The PLSR model also showed that spectral pre-processing reduces RMSE, CV as well as bias values. The PLSR calibration for both unprocessed and pre-processed spectral data showed similar results for the models during validation, unlike that of the Cubist and RF model which showed a significant reduction in performance calculations. While the PLSR model seemingly did not perform as well as the Cubist and RF models, Janik et al. (1998) and Wijewardane et al.

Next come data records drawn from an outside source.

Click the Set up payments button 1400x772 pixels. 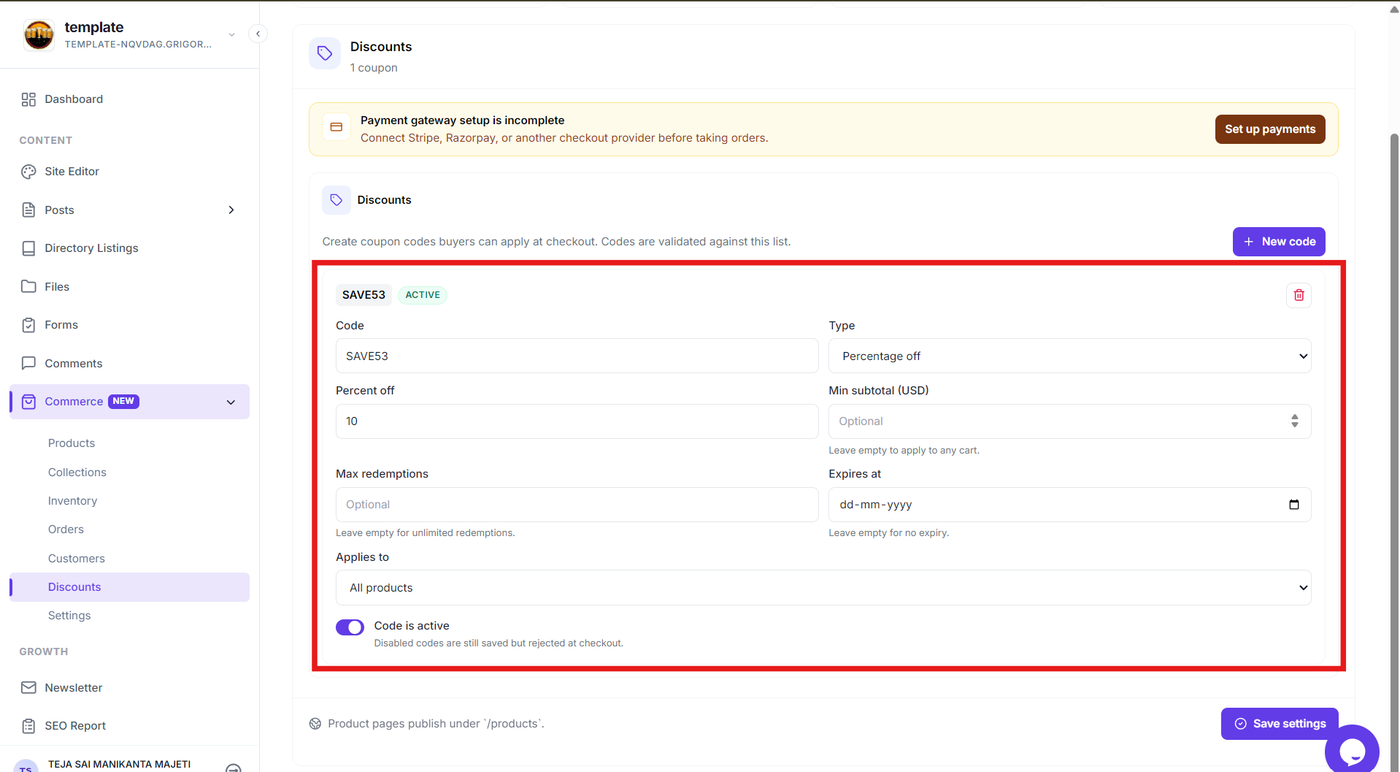[x=1270, y=129]
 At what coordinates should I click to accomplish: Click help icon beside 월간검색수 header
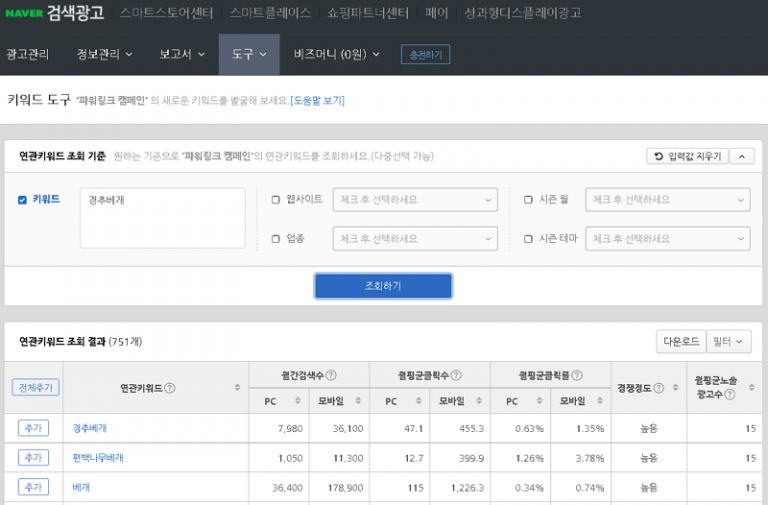(x=331, y=375)

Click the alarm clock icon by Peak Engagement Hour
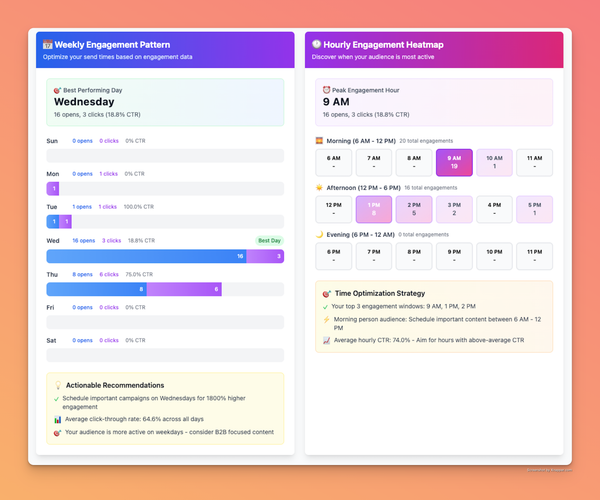[x=326, y=90]
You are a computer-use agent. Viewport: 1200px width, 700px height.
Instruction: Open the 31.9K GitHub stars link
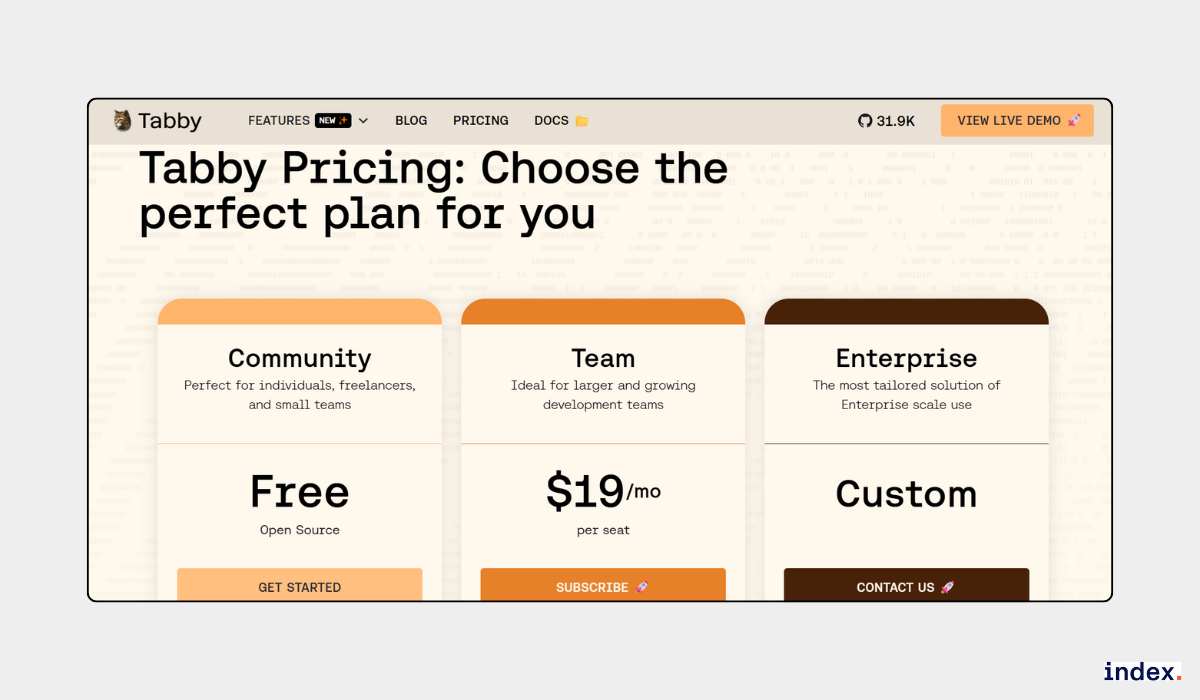pos(888,120)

(2018) shows that PLSR is able to produce good results with r2 values of 0.88 and 0.86 respectively. Laboratory determination of ECEC relies on the precision and accuracy at which the cations are extracted using an ammonium acetate solution. This method of extraction from which ECEC is calculated will produce coefficients of variations of 5 – 10% (Soil and Plant Analysis Council, 2000). This criterion allows for the Cubist model that used pre-processed spectral data to be used for the prediction of ECEC values that are within the same margins as for laboratory ECEC analysis.